_Required work_: Repeat exactly the lines of the entries below from the one with "Task: Open the Help question mark icon" through the one with "This screenshot has", both ends included, and nothing else.
*** The data Section Begins ***
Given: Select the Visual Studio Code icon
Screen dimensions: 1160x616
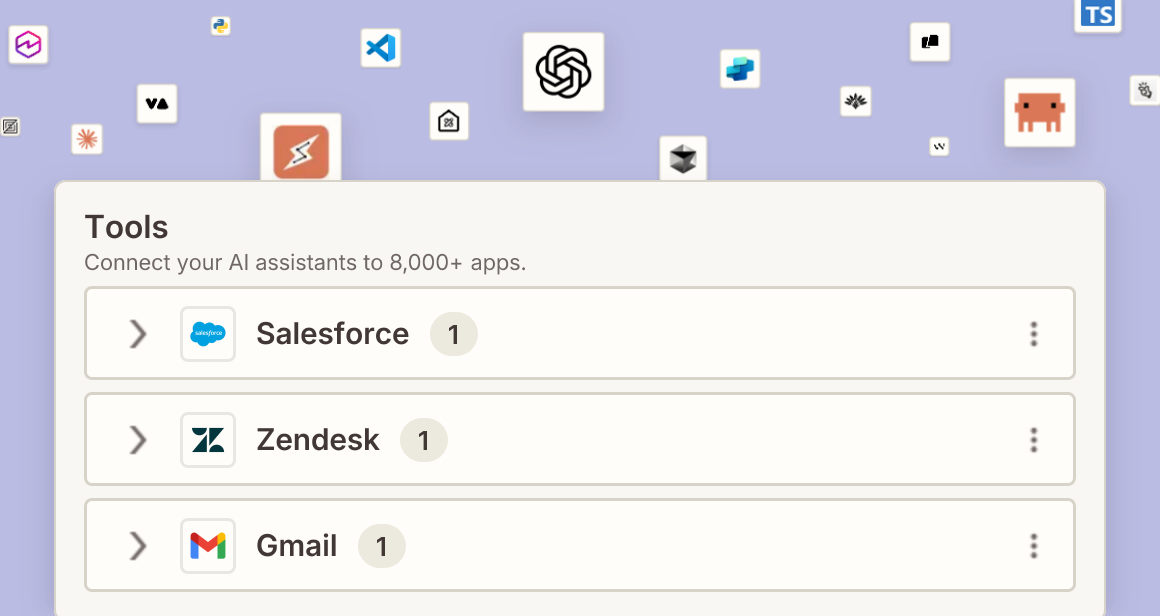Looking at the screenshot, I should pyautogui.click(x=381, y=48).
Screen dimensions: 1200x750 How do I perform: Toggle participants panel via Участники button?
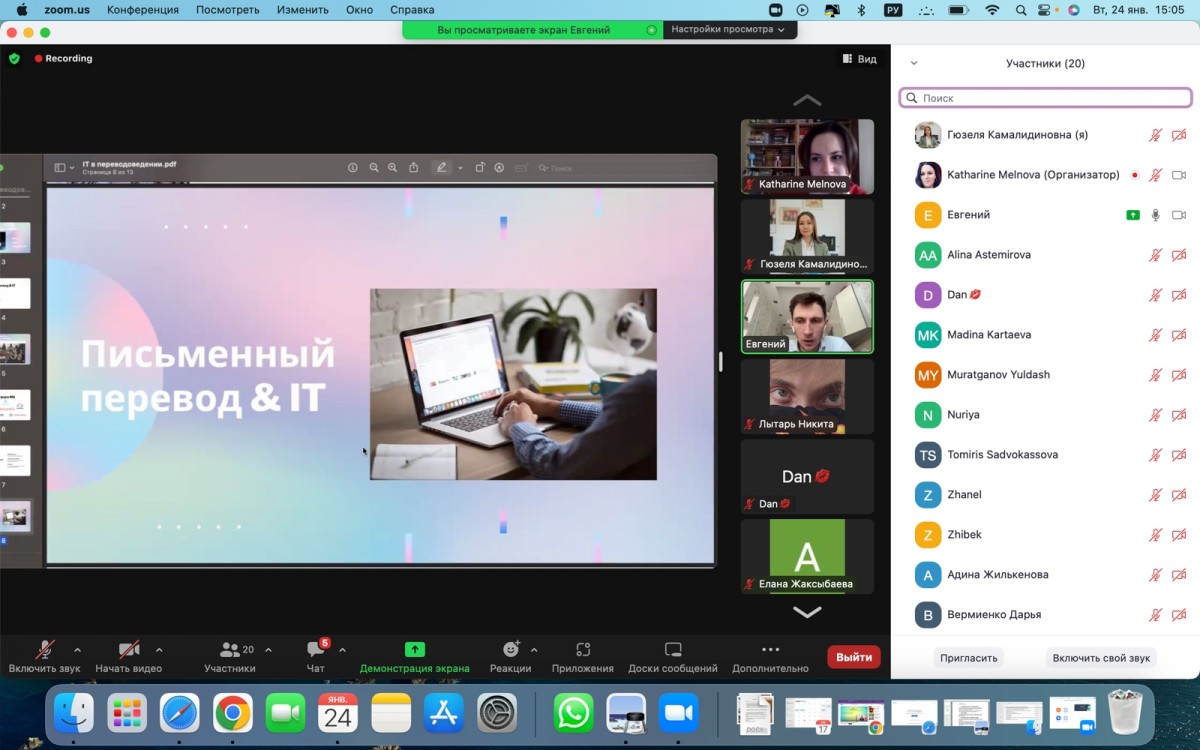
*** The data Section Ends ***
*** The data Section Begins ***
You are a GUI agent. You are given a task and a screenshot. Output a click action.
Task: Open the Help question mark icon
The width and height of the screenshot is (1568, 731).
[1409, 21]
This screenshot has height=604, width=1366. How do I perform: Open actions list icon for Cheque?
*** The data Section Ends ***
*** The data Section Begins ***
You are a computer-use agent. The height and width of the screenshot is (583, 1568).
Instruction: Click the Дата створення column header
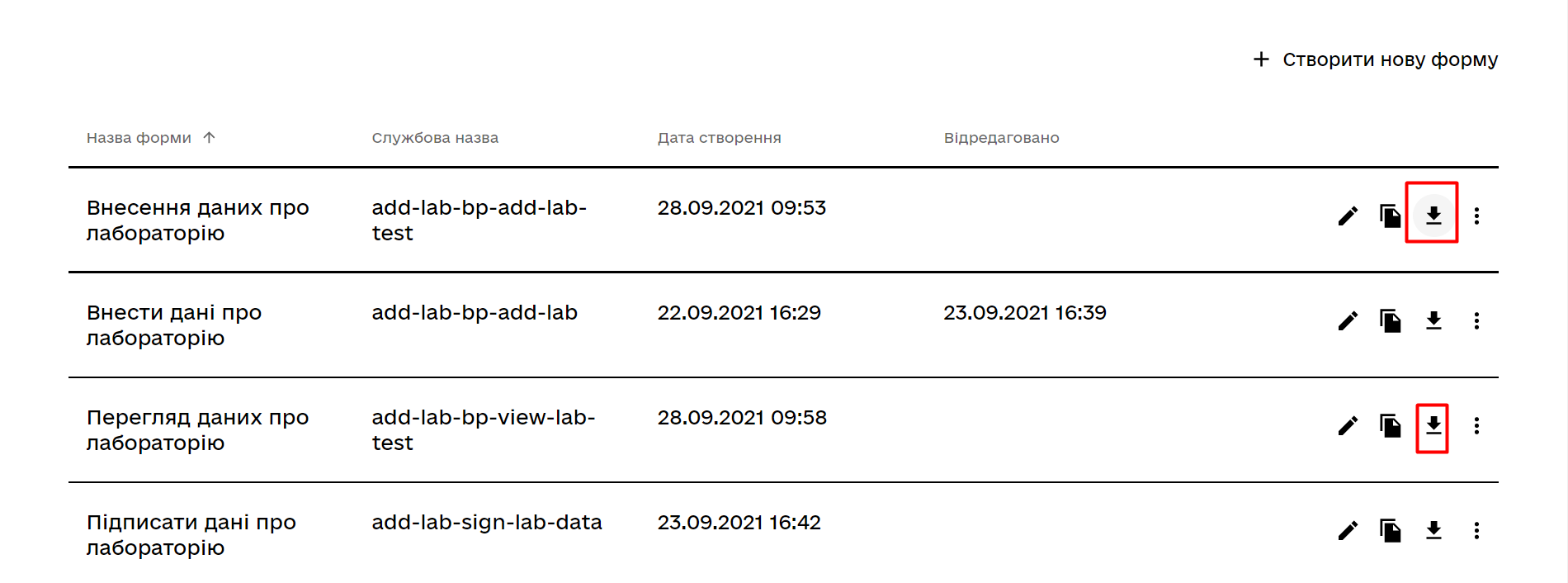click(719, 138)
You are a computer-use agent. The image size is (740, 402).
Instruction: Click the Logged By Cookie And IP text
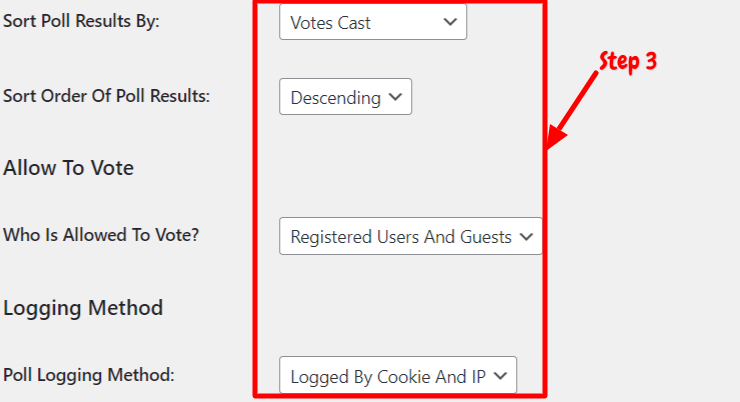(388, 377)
*** The data Section Ends ***
_Output of the exercise_:
Task: Open the Help question mark icon
The width and height of the screenshot is (1568, 731).
[1409, 21]
This screenshot has height=604, width=1366. How do I perform: Open actions list icon for Cheque?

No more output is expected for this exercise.